Data Hack Tuesday

DSUM of all things

September 15, 2020

Today’s Data Hack takes you back to basics to make the most out of Excel. You don’t need to be a scientist in order to sort and analyze data in a basic way. Check out this short overview of database functions that will help you parse information from lists:

DCOUNT – Count the number of cells with values

DMAX – Finds the largest value in a list

DMIN – Finds the smallest value in a list

DSUM – Calculate the sum of values matching criteria

These functions as use a three-argument syntax. Here is an example:

=DAVERAGE(database,field,criteria)

Method or Function?

September 8, 2020

Today’s Data Hack is a helpful reminder of the difference between methods and functions in Python and when to use them. Let’s begin with methods:

While a method is called by its name, it is still associated with an object (dependent). This may or may not return data. Another important feature is that a method can operate data contained by the corresponding class. Here is an example:

Basic Python

class class_name
def method_name():
…………
# method body
…………

Method class

class Meth:
def method_meth (self):
print (“This is a method_meth of Meth class.”)
class_ref = Meth() #object of Meth class
class_ref.method_meth()

This differs from functions, which are blocks called by their name (independents). A function can have different parameters and if any data is passed, then it is done quickly. The function, however, does not interact with class. Here is an example:

def function_name(arg1, arg2, …):

#function body

In other words, methods and functions look similar but the central difference is in “Class and its Object.” A function can only be called by its name and is defined independently. For a method, you must invoke the class by reference of the class in which it is defined.
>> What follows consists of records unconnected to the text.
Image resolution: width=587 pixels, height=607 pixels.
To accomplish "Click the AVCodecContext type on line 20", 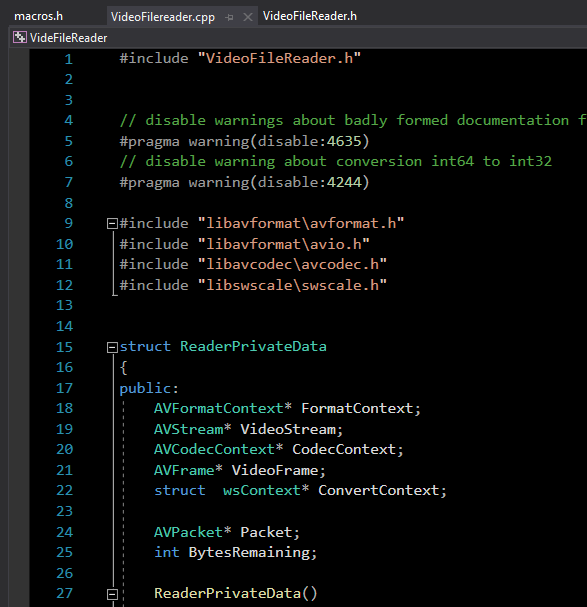I will pyautogui.click(x=215, y=449).
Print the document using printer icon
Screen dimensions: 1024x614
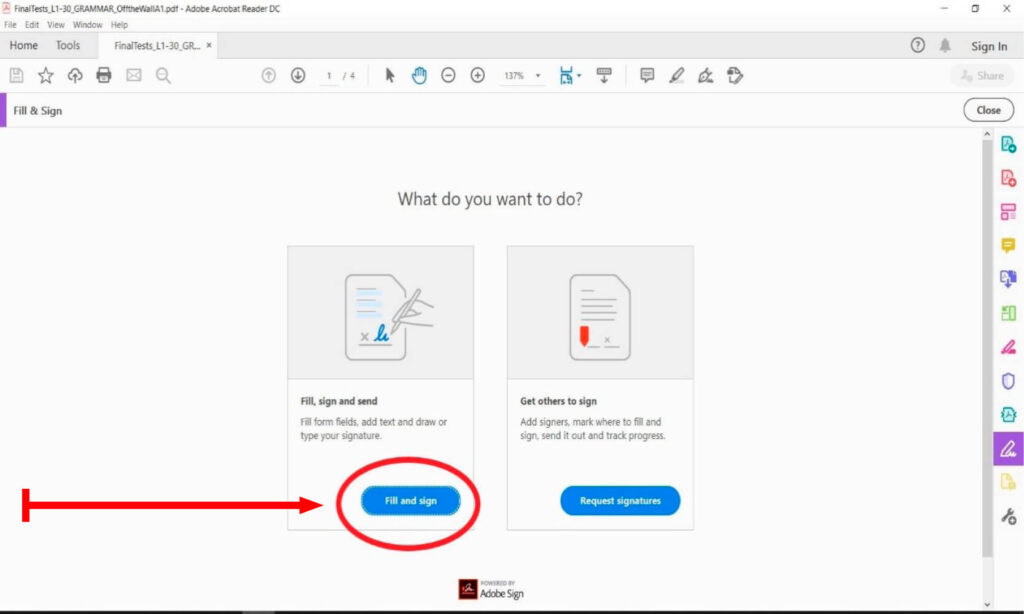[x=104, y=76]
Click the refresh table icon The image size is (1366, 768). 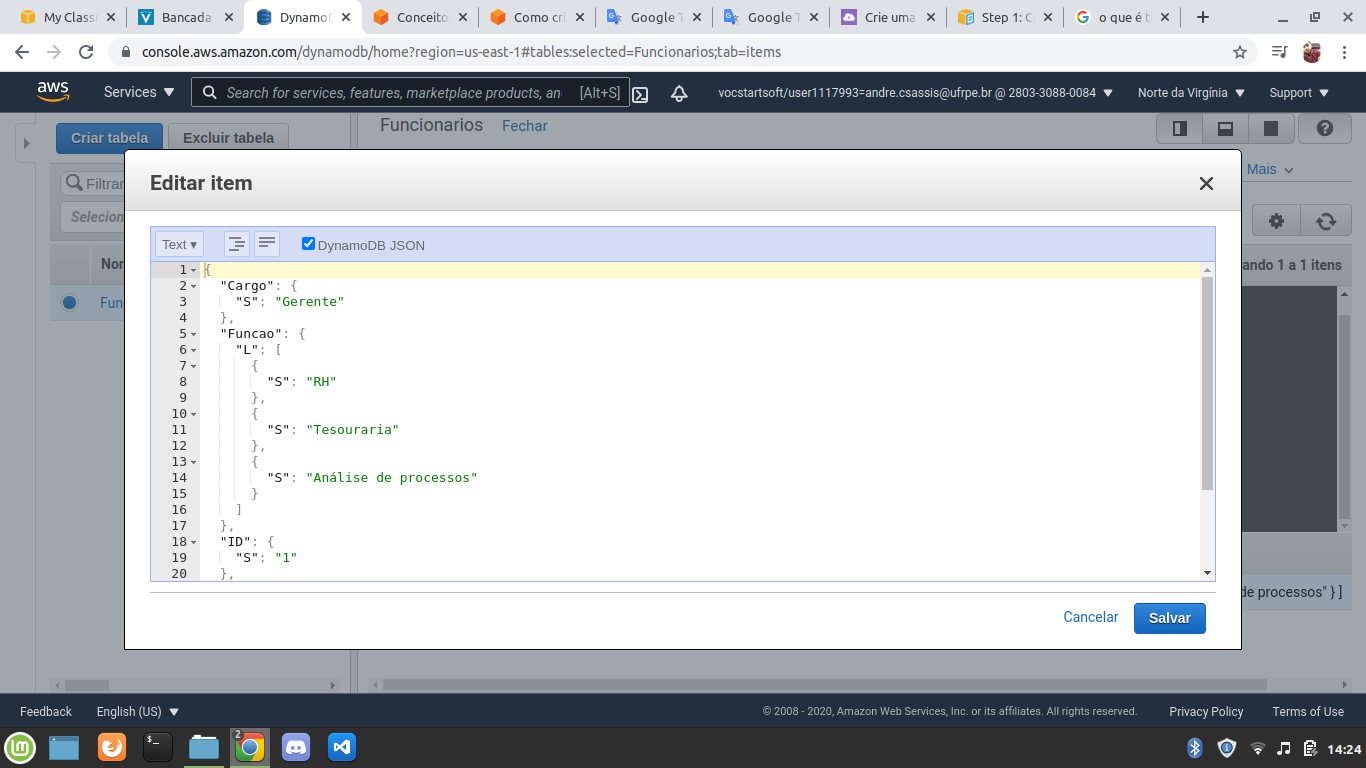[x=1326, y=221]

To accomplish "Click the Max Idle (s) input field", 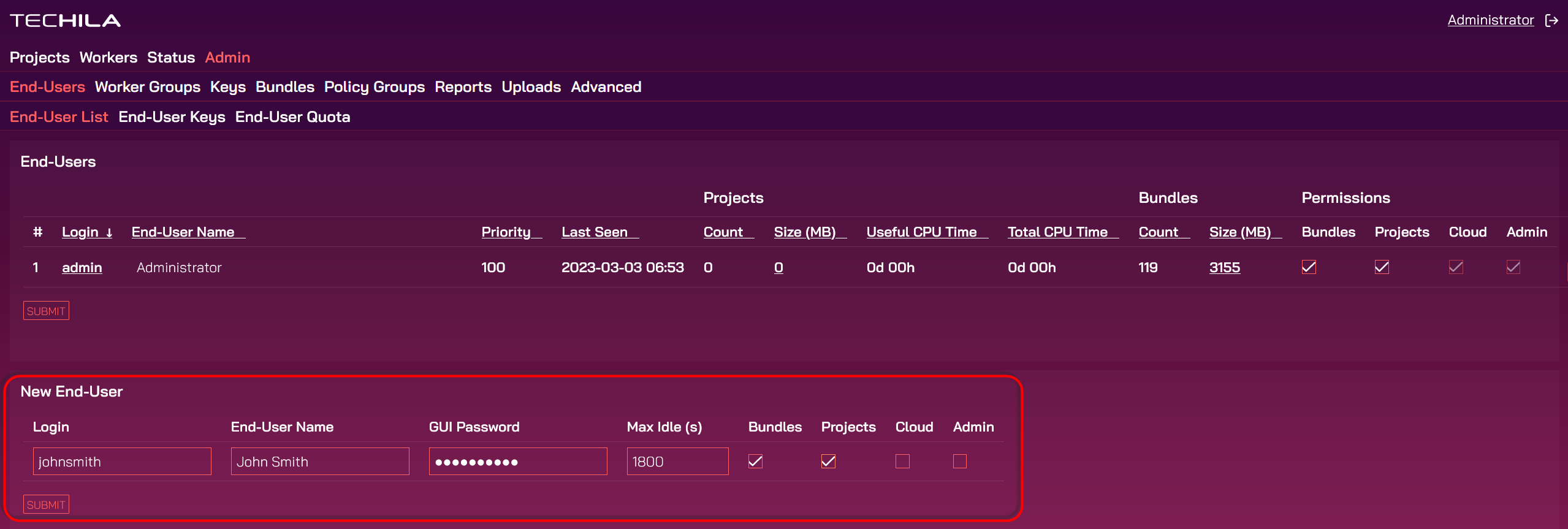I will [677, 462].
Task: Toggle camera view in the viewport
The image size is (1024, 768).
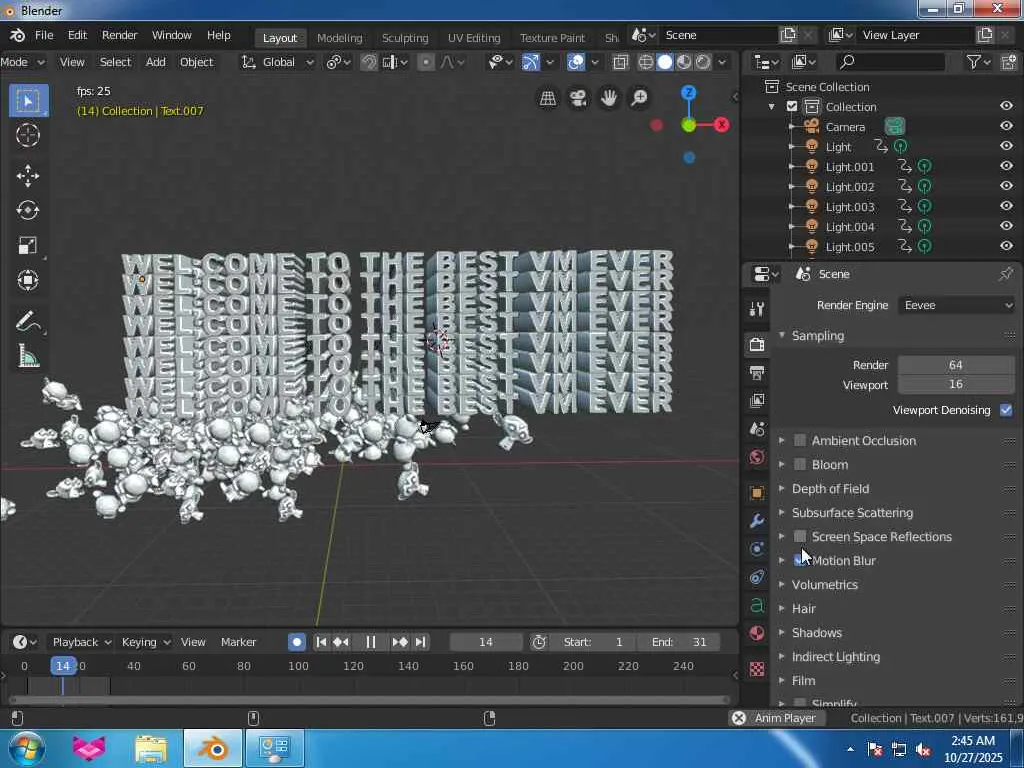Action: (578, 97)
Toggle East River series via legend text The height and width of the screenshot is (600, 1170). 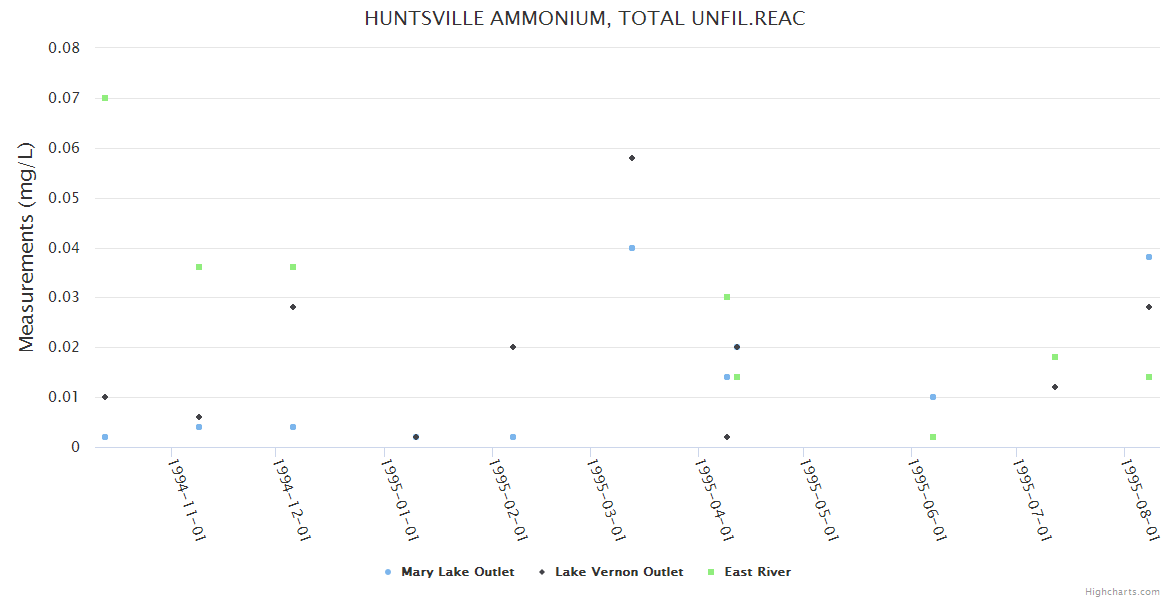pos(757,572)
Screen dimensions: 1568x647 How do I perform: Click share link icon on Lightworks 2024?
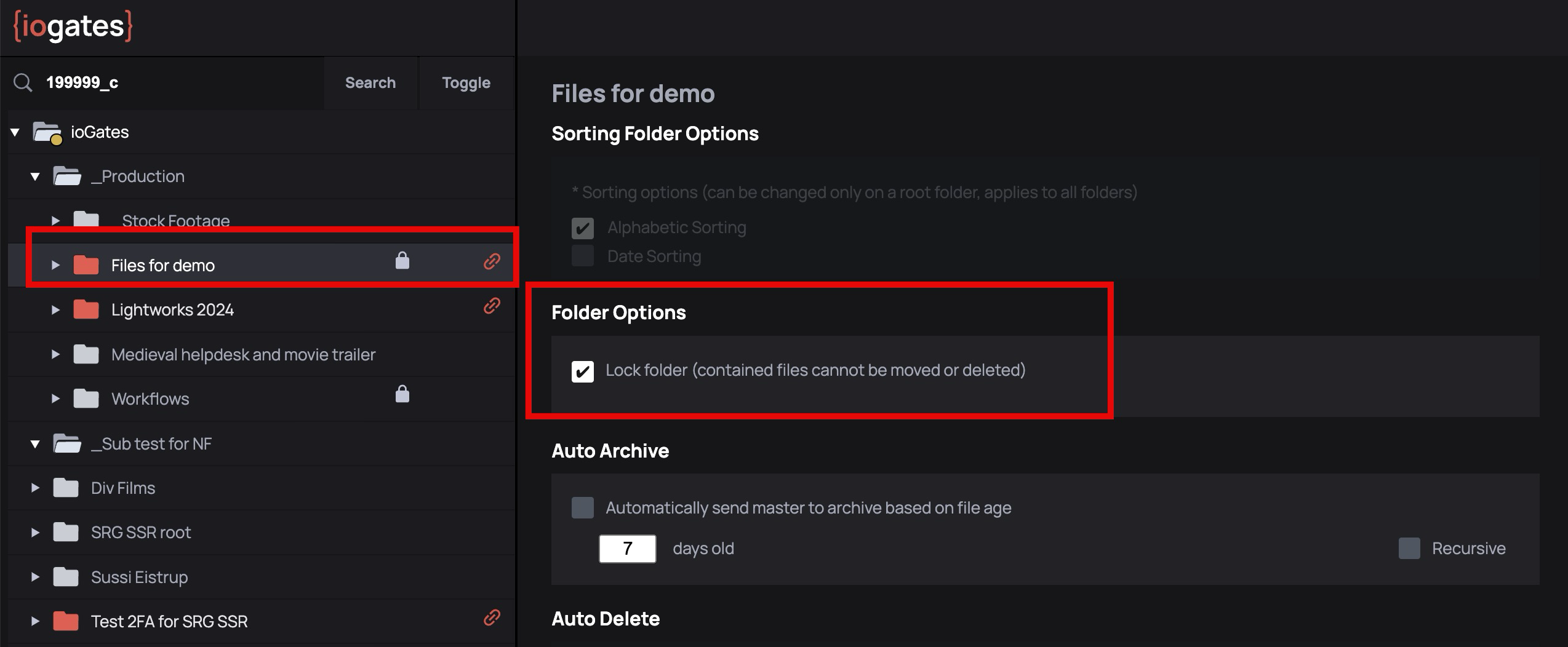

Style with Conditional Formatting

September 1, 2020

If you are looking to adjust the visual styling of a DataFrame, then you should definitely try applying conditional formatting. This can be done using the DataFrame.style property. With this property, you will see a Styler object returned which can be useful for formatting and displaying DataFrames. All of this is done using CSS by writing “style functions” that will take scalars, DataFrames, or Series, and come back with like-indexed DataFrames or Series with CSS: “attribute: value” pairs for the values. We recommend looking more deeply into Styler to learn more about applying styling functions to a DataFrame in different ways.

How to add Table of Contents

August 25, 2020

Bring order to your life by learning how to add a Table of Contents with internal section-links to Markdown documents. This can be done with a simple Python command line script: markdown_toclify.py

Just copy the stand_alone script ./markdown_toclify/markdown_toclify.py to a local directory on your computer. From there, all you need to do is supply a Markdown-formatted input file and the modified Markdown contents will be printed to the standard output screen.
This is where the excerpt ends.